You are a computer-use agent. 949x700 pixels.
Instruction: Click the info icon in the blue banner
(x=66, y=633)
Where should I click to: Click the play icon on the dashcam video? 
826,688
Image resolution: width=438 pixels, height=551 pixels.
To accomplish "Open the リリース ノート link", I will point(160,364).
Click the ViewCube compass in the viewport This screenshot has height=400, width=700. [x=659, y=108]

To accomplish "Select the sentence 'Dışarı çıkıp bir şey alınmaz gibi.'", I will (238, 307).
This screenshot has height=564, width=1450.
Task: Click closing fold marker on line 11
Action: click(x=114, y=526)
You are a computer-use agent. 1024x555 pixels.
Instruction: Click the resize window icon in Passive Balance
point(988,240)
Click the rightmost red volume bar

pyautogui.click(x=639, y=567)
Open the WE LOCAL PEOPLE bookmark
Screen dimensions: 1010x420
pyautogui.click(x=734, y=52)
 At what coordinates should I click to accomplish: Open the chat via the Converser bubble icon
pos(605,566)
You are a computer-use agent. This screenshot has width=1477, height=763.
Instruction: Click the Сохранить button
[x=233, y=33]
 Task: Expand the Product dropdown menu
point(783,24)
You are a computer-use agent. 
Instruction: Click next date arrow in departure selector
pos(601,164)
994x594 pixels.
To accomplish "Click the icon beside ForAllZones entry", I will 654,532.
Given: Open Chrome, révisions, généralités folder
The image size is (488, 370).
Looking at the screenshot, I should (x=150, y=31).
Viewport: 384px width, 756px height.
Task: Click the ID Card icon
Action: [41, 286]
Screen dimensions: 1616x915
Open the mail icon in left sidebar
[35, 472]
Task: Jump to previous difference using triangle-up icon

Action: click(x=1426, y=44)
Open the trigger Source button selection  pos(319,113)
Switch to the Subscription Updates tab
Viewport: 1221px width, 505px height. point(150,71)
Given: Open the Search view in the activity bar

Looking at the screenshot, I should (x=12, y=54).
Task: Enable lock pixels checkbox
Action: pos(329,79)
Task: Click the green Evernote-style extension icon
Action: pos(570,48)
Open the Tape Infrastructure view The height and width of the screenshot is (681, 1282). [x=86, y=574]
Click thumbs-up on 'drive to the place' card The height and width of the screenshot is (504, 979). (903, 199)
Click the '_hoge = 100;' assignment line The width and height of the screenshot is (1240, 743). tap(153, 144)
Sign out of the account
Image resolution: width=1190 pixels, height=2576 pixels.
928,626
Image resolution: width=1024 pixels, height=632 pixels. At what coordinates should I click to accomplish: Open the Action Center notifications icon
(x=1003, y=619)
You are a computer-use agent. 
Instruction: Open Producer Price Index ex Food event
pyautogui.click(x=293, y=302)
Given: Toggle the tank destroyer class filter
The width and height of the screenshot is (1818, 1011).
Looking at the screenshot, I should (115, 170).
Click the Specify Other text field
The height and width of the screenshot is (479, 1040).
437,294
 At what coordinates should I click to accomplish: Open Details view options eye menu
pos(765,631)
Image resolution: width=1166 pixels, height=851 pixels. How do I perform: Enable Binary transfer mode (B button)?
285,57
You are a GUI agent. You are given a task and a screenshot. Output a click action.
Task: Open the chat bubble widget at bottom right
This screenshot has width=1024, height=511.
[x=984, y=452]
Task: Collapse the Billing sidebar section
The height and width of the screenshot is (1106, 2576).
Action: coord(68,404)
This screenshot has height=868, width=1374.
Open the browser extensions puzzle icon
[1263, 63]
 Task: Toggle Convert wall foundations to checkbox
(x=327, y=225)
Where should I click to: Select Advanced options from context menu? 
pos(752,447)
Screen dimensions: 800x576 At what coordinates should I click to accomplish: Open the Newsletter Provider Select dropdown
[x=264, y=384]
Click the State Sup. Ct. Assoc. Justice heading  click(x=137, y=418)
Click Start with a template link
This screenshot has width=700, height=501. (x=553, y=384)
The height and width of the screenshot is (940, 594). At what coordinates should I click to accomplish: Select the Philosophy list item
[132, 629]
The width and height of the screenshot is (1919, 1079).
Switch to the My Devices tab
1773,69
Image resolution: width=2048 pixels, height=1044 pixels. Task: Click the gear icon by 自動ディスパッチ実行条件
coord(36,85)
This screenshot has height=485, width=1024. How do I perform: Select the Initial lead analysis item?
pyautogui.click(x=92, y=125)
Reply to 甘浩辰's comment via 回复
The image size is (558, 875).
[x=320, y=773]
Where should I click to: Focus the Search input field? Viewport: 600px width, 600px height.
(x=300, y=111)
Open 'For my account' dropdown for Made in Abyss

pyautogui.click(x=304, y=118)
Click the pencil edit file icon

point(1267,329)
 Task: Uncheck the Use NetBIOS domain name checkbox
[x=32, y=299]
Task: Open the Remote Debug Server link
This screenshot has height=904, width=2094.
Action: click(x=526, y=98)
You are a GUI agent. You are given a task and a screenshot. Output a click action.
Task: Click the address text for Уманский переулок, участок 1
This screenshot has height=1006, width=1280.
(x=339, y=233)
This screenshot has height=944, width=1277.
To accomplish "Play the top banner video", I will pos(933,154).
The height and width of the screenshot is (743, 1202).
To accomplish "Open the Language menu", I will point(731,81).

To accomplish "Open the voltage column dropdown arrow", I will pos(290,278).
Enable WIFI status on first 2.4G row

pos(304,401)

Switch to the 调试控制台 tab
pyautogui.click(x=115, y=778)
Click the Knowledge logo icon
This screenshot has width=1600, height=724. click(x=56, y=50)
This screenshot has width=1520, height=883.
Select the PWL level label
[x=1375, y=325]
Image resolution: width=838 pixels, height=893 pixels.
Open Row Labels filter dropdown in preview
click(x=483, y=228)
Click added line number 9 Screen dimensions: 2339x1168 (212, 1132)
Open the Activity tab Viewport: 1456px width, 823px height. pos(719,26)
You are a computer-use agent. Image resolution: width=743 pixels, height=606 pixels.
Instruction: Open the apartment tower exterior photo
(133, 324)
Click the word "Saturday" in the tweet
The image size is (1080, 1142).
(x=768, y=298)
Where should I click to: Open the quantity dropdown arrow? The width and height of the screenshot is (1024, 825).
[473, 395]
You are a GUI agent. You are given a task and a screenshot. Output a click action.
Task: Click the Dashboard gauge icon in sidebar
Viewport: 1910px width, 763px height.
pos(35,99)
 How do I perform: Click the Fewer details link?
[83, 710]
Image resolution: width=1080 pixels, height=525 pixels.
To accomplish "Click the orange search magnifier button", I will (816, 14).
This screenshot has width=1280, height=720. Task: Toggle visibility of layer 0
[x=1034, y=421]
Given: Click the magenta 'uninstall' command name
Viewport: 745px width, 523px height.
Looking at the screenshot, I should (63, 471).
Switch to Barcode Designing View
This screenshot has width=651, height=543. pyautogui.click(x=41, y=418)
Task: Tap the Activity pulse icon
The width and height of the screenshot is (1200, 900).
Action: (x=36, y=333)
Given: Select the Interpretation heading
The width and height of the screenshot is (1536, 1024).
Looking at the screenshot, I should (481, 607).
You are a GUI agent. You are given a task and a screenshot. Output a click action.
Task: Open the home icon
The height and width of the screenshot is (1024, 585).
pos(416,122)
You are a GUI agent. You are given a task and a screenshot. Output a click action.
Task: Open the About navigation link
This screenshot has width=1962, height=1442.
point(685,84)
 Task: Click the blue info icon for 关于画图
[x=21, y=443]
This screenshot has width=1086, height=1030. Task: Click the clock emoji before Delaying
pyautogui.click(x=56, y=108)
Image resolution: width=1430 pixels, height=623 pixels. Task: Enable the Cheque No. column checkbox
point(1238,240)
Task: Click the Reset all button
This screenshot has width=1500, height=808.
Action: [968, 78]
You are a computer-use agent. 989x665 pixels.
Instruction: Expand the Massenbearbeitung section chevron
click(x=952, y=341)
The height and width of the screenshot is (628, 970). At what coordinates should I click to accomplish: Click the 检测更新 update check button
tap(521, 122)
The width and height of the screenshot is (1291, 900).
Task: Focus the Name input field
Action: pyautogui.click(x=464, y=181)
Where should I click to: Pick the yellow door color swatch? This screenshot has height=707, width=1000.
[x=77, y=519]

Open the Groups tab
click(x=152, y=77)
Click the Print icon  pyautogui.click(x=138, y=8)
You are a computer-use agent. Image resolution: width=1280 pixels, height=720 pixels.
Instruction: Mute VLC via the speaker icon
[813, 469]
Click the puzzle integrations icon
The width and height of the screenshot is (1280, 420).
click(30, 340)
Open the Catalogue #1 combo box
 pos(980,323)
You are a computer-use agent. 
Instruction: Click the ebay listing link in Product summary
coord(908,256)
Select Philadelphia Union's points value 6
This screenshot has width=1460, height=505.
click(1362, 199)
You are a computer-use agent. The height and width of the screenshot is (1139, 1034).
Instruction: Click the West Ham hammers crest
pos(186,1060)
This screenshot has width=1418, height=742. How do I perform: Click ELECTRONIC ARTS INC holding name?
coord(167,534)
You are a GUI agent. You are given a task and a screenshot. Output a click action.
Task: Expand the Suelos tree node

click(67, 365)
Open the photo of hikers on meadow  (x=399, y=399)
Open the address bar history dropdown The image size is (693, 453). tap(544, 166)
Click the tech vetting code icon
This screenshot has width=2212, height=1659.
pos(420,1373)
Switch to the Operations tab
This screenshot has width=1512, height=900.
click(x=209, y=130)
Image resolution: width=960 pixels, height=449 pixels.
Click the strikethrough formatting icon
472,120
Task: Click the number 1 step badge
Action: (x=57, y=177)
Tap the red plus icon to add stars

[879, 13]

========

Send back an exact copy of only the lines from the line with "The width and height of the screenshot is (1919, 1079)." up to and including the line with "Task: Open the Remote Debug Server link" in the data above.

§ **Task answer**
The width and height of the screenshot is (1919, 1079).
Switch to the My Devices tab
1773,69
Image resolution: width=2048 pixels, height=1044 pixels. Task: Click the gear icon by 自動ディスパッチ実行条件
coord(36,85)
This screenshot has height=485, width=1024. How do I perform: Select the Initial lead analysis item?
pyautogui.click(x=92, y=125)
Reply to 甘浩辰's comment via 回复
The image size is (558, 875).
[x=320, y=773]
Where should I click to: Focus the Search input field? Viewport: 600px width, 600px height.
(x=300, y=111)
Open 'For my account' dropdown for Made in Abyss

pyautogui.click(x=304, y=118)
Click the pencil edit file icon

point(1267,329)
 Task: Uncheck the Use NetBIOS domain name checkbox
[x=32, y=299]
Task: Open the Remote Debug Server link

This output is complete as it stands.